**Request 1**
Shift every coordinate in the answers by adding 74 to each number, and write out again everything from the start of the entries down to the line containing "[x=76, y=10]", requests included. Leave the pictures out.

**Selected passage**
/---

The Write Advice 017: IRWIN SHAW


Why does a man spend fifty years of his life in an occupation that is often painful?  I once told a class I was teaching that writing is an intellectual contact sport, similar in some respects to football.  The effort required can be exhausting, the goal unreached, and you are hurt on almost every play; but that doesn't deprive a man or a boy from getting peculiar pleasures from the game.
      In a preface to an earlier collection I described some of those pleasures.  Among them, I wrote, there is the reward of the storyteller, sitting cross-legged in the bazaar, filling the need of humanity in the humdrum course of the ordinary day for magic and distant wonders, for disguised moralizing that will set everyday transactions into larger perspectives, for the compression of great matters into digestible portions, for the shaping of mysteries into sharply edged and comprehensible symbols.
      Then there is the private and exquisite reward of escaping from the laws of consistency.  Today you are sad and you tell a sad story.  Tomorrow you are happy and your tale is a joyful one.  You remember a woman whom you loved wholeheartedly and you celebrate her memory.  You suffer from the wound of a woman who treated you badly and you denigrate womanhood.  A saint has touched you and you are a priest.  God has neglected you and you preach atheism.

\---

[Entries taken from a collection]

/---

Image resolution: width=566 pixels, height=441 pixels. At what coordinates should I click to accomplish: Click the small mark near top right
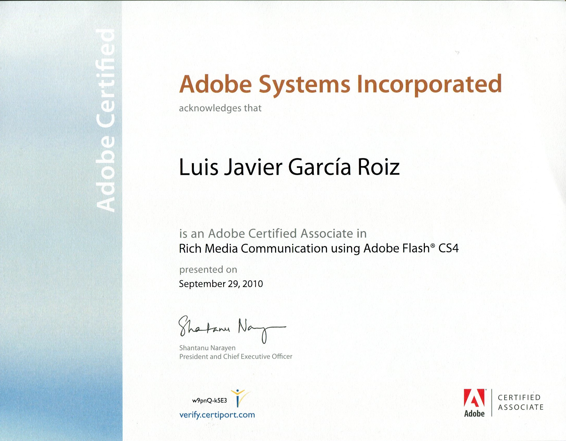coord(458,53)
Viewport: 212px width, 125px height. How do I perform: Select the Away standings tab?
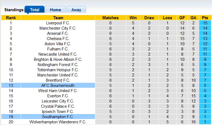[x=76, y=10]
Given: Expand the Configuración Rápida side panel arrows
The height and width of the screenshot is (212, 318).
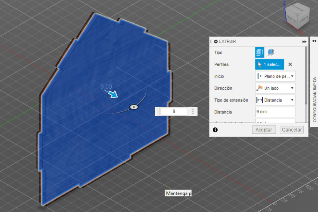Looking at the screenshot, I should coord(314,41).
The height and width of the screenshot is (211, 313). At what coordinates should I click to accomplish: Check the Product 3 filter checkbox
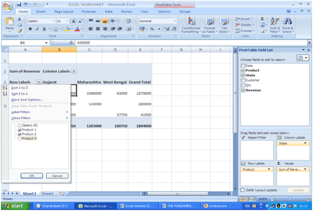(x=20, y=139)
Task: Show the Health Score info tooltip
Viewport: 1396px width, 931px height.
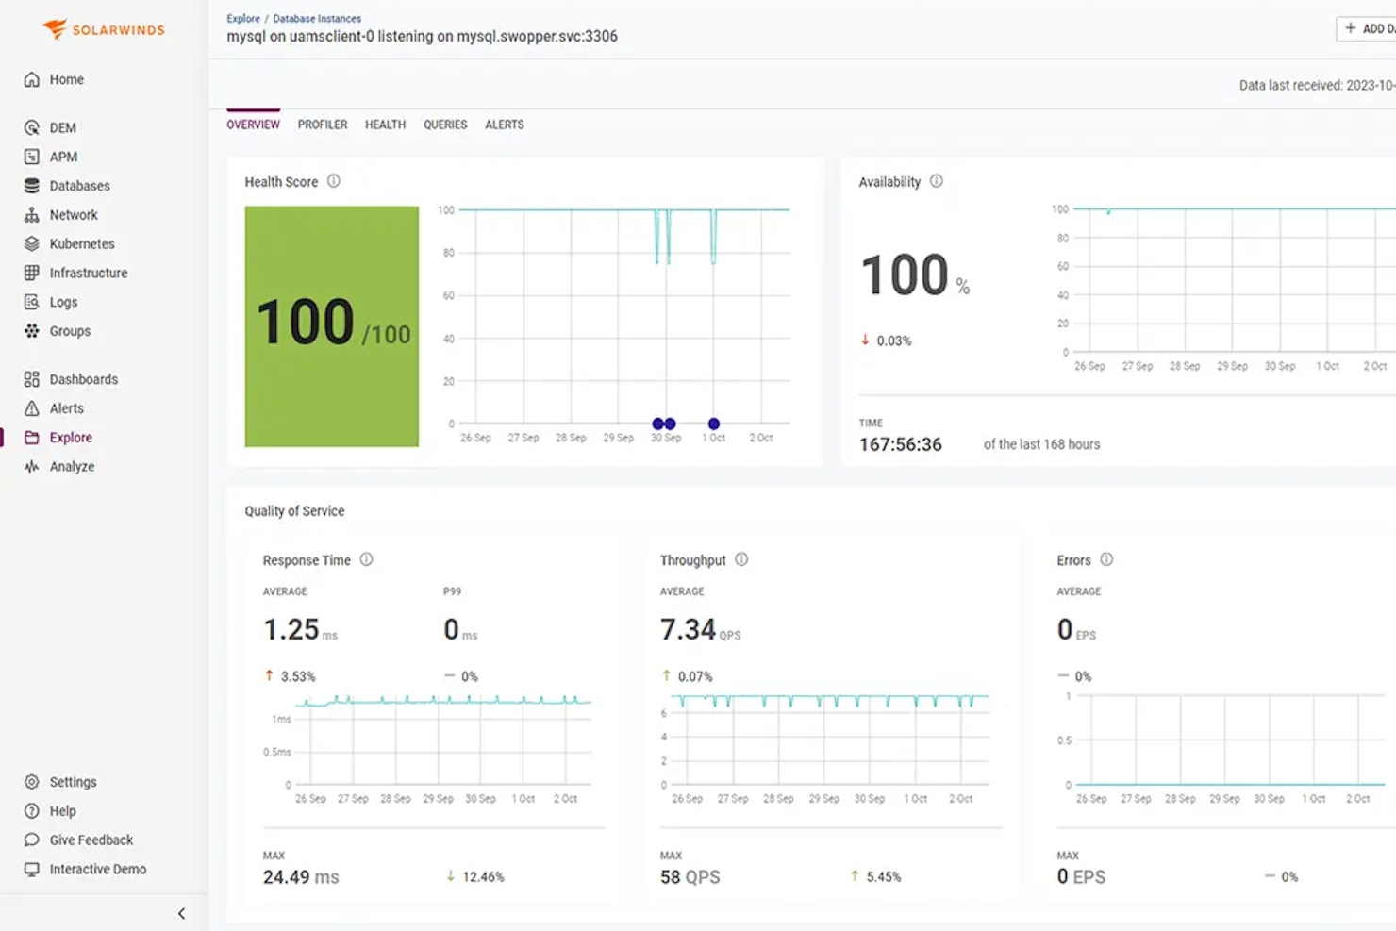Action: [333, 181]
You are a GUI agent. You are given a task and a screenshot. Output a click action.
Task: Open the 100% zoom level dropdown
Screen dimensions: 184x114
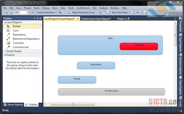coord(27,12)
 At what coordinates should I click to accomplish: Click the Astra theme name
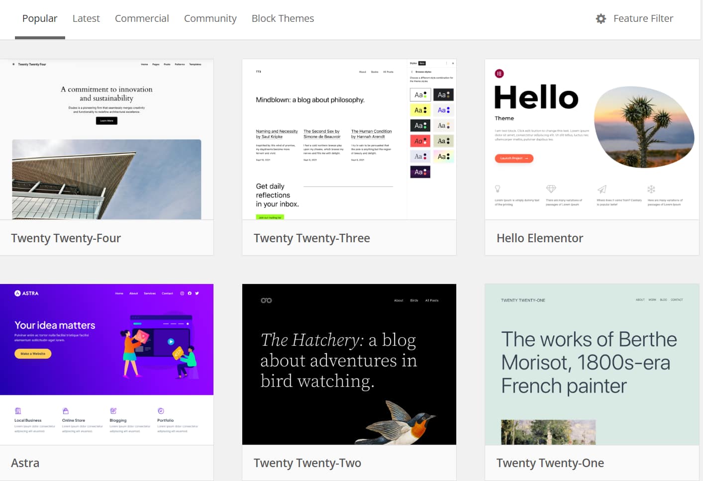[25, 463]
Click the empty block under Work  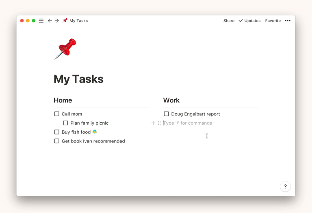click(x=195, y=123)
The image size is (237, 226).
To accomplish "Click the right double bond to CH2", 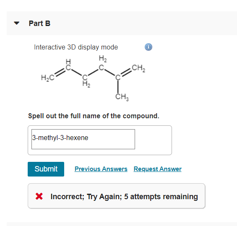I will click(126, 73).
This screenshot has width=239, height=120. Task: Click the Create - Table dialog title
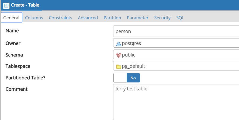coord(25,5)
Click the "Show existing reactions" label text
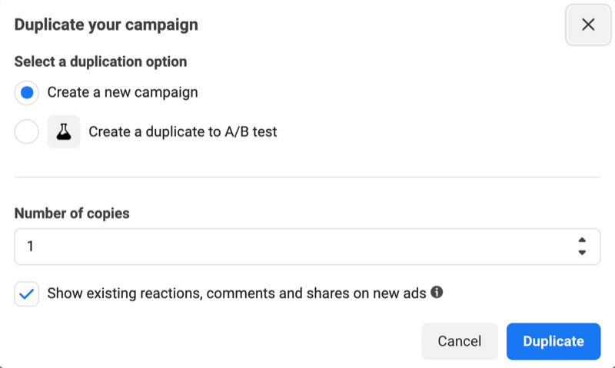Image resolution: width=615 pixels, height=368 pixels. tap(237, 293)
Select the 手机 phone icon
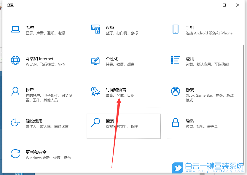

\---

**Request 2**
Give back, word for word, everything in the passage on writing from "The Write Advice" down to "from the game.".

**Task answer 1**
Image resolution: width=566 pixels, height=441 pixels. At what coordinates should I click to accomplish: Click the small mark near top right
coord(532,127)
Viewport: 212px width, 125px height. How do I perform: Select the Away standings tab?
[x=150, y=84]

**Task answer 2**
The Write Advice 017: IRWIN SHAW


Why does a man spend fifty years of his life in an occupation that is often painful?  I once told a class I was teaching that writing is an intellectual contact sport, similar in some respects to football.  The effort required can be exhausting, the goal unreached, and you are hurt on almost every play; but that doesn't deprive a man or a boy from getting peculiar pleasures from the game.